Donaukurier | Reinhard Köchl
 

Musik, so heißt es, ist nur dann gut, wenn sie Bilder zum Leben erwecken kann. Und diese Musik hat viele Bilder.

Flirrende Hitze, ein Himmel in staubigem Rot, offene Landschaften, Windmühlen, gegen die Don Quichote immer und immer wieder anreitet, rassige Frauen, heißblütige Männer, Liebe, Eifersucht: Das alles taucht in den Arrangements des französischen Pianisten Jean-Marie Machado auf und legt sich wie ein Film über die Tische im vollbesetzten Neuburger „Birdland“-Jazzclub. Für sein phänomenales Projekt „Andalucia“ hat der 44-Jährige einige der bekanntesten spanischen Klassikkomponisten reanimiert und ihre großen Werke in eine instrumentale Suite für ein international besetztes Jazz-Sextett gegossen. Im Fokus: Die traditionelle andalusische Musik, deren festlich schillernde Akzente, deren lyrischer Puls.

Doch, spätestens nach zwei atemberaubenden Stunden ahnt es jeder: Isaac Albéniz, den sie auch den iberischen Liszt nannten, war offenbar ein heimlicher Hardboper. Und auch Enrique Granados sowie Manuel de Falla mussten zeitlebens viel cooler gewesen sein, als es die strengen Regeln der Klassik erlaubten. Albéniz` weltbekanntes „Granada“ wirkt in Jean-Marie Machados Outfit jedenfalls wie eine schillernde Skulptur des modernen Jazz, eine Brücke zwischen den Kulturen, zwischen Brooklyn und El Albaicin. In quer gedrechselten Metren im 5/4-Takt rumpelt die Band durch die engen Gassen, hinauf zu den Höhlen von Sacromonte. Stolz wie Conquistadores marschieren die Bläsersätze vorneweg. Oder besser: Wie Männer auf der Balz. Machado tanzt auf dem Elfenbein Flamenco, derweil die wunderbar verzahnten Rhythmiker Bart de Nolf (Bass) und Jacques Mathieux (Drums) die Sonne noch um ein paar Grad mehr anheizen. Schweiß macht sich langsam auf den Handflächen des Zuhörers breit, selbst im diesig-kalten Novembergrau Deutschlands.
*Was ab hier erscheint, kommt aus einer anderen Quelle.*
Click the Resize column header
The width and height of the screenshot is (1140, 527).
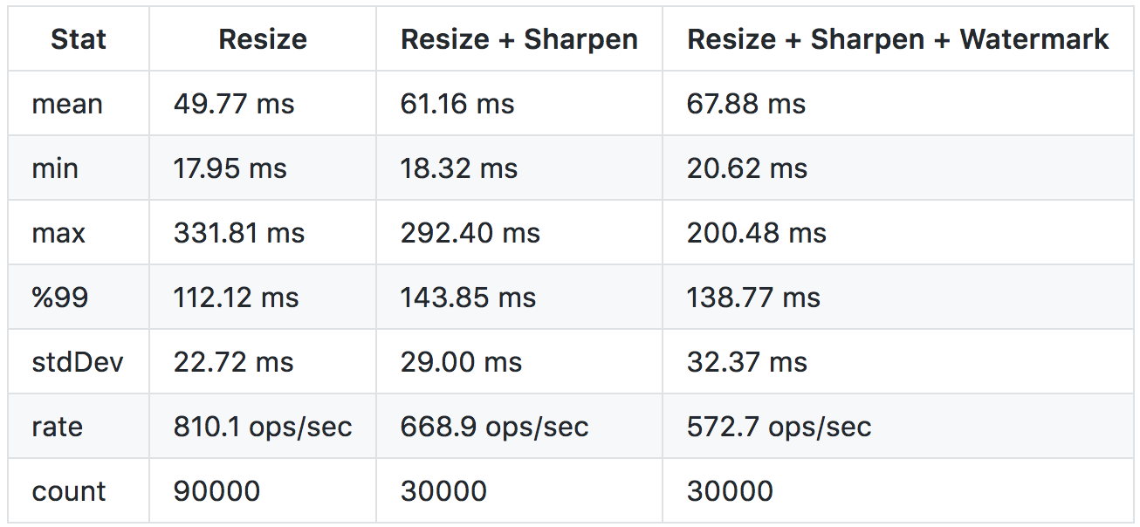click(263, 39)
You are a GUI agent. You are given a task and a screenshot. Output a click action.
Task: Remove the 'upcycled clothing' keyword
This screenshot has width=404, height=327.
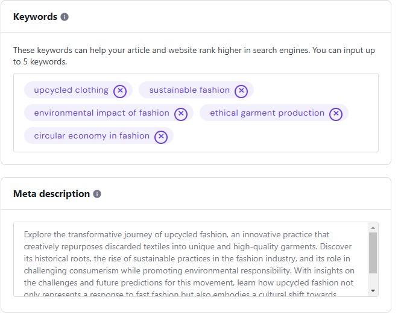pyautogui.click(x=120, y=91)
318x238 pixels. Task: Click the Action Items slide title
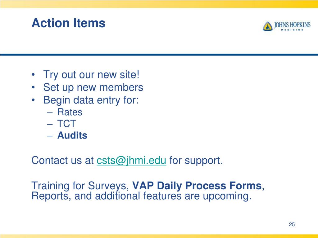(x=69, y=23)
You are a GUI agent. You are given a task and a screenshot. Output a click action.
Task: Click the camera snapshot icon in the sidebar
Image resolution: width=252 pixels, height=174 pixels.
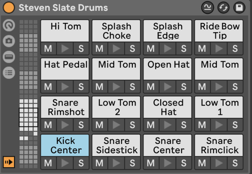tap(9, 41)
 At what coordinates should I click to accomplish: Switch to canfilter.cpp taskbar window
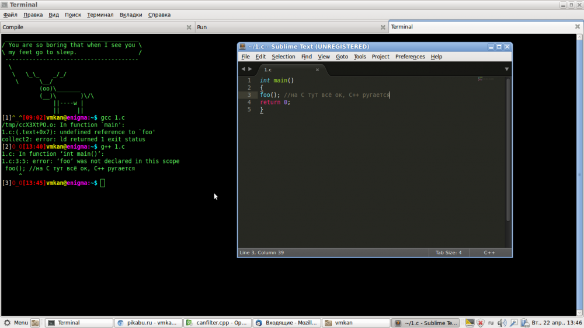pyautogui.click(x=215, y=323)
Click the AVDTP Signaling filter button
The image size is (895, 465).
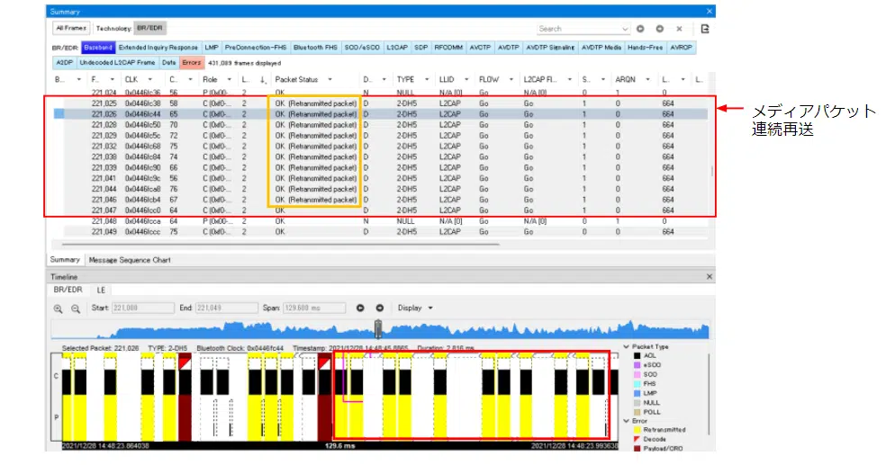[x=550, y=46]
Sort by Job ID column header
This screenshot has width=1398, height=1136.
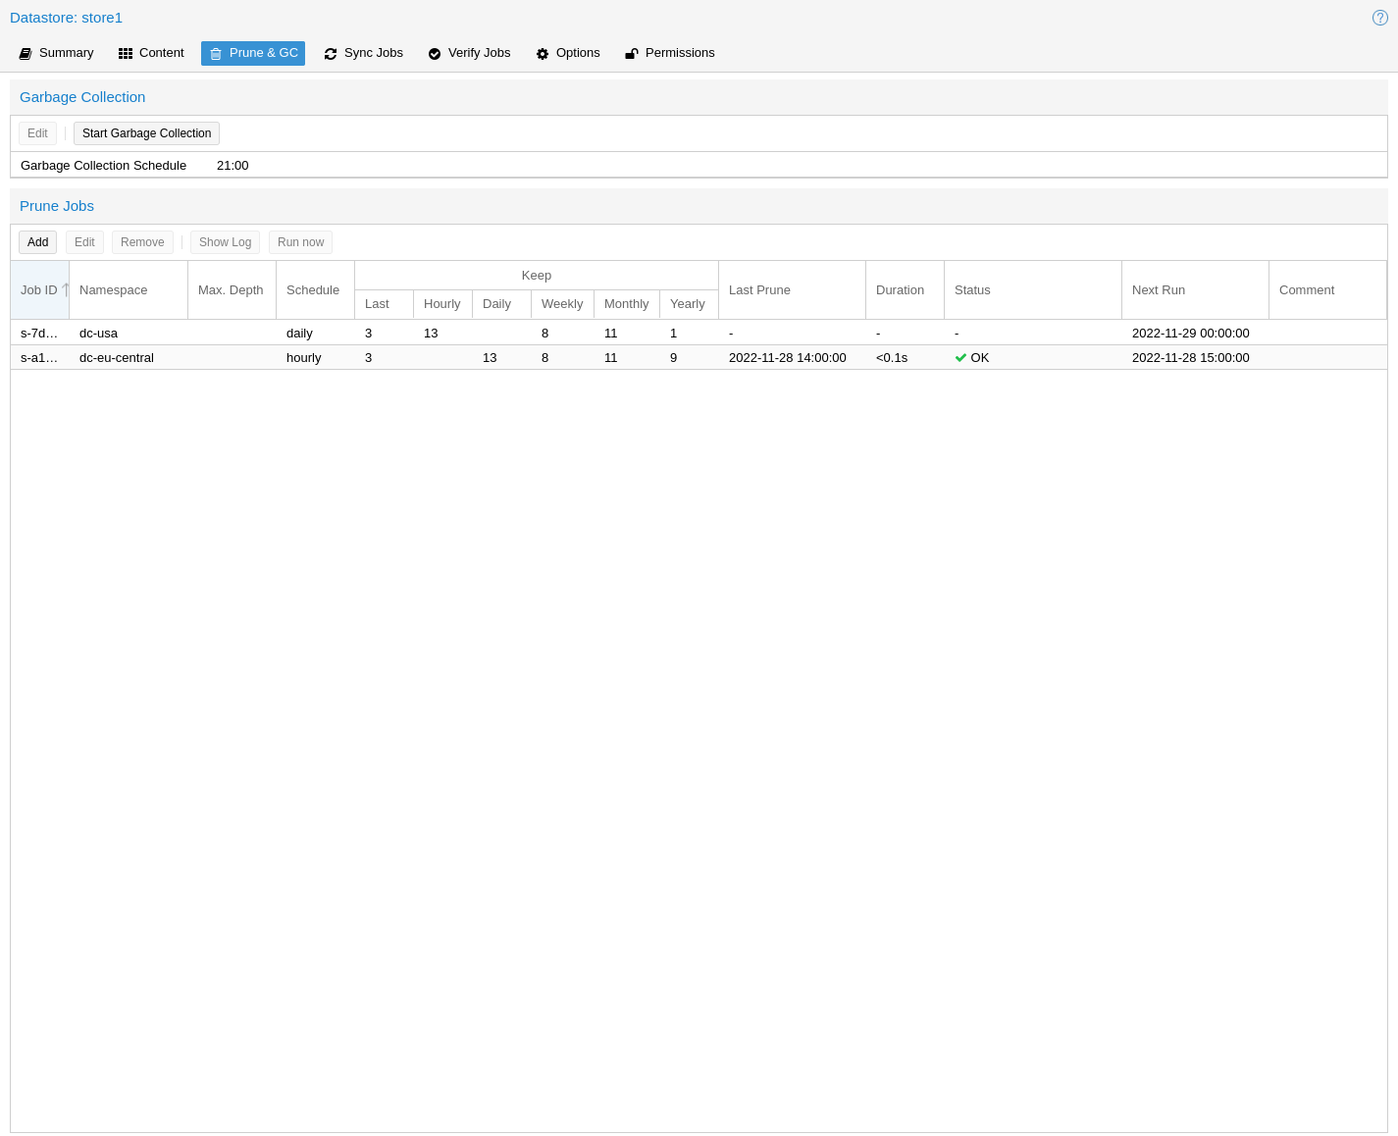pyautogui.click(x=39, y=290)
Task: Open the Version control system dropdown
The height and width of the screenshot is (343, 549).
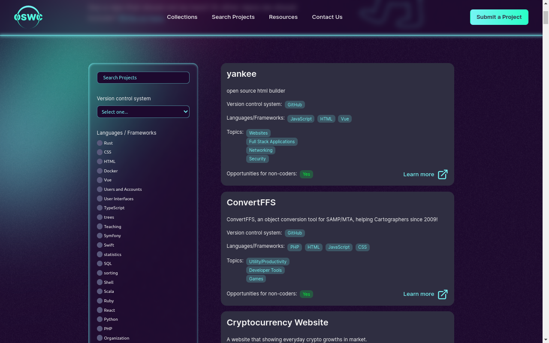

Jeder Song gerät zu einer Fremdenführung der besonderen Art. Da donnert urplötzlich ein feister, wütender Stier um die Ecke. Überfallartig, unvermittelt, ohne Fluchtmöglichkeit: Der amerikanische Posaunist Gary Valente, ein Unikum, ein Klangfetischist, ein assoziativer Musiker par excellence, treibt das Spiel mit den dampfenden Growls, den platzenden Noten und den lawinenartigen Glissandi auf die Spitze. Dramaturgische Finesse verrät die Wahl seiner Partner. Der wühlende, brodelnde wie ein Vulkan am äußersten Siedepunkt agierende englische Tenor- und Sopransaxofonist Andy Sheppard, der mit einem Lick ein ganzes Flammenmeer entfachen kann, sowie der poetische, gleichwohl scharfkantig phrasierende, aber leider nur spärlich eingesetzte deutsche Trompeter Klaus Stötter erzählen Geschichten voller Emotionalität, voller seltsam vertrauter Gefühle.

Es sind vor allem Jean-Marie Machados Geschichten. Kosmopolitische Quersummen eines klassisch ausgebildeten Jazzers, der im marokkanischen Tanger geboren wurde. Wunderbare Adaptionen großer Meister (De Fallas „Asturiana“ besitzt die Qualität, sich unauslöschlich in jedes Langzeitgedächtnis einzubrennen) sowie Kompositionen voller Farbigkeit und Tiefe („Spanish Ground“). Erinnerungen und mentale Selbstreinigungsprozesse. Wie Machados Klavierstil: eine Melange zwischen perkussiver Rasanz, malerischer Kühnheit und viriler Frechheit. Noch nie zuvor hat ein Pianist mit der Linken derart heißblütig die Saiten des offenen Flügels angerissen und gleichzeitig mit der Rechten ein wunderschönes Bekenntnis zu Spanien abgeben. Das Vermächtnis des Elfenbein-Toreros. Olé!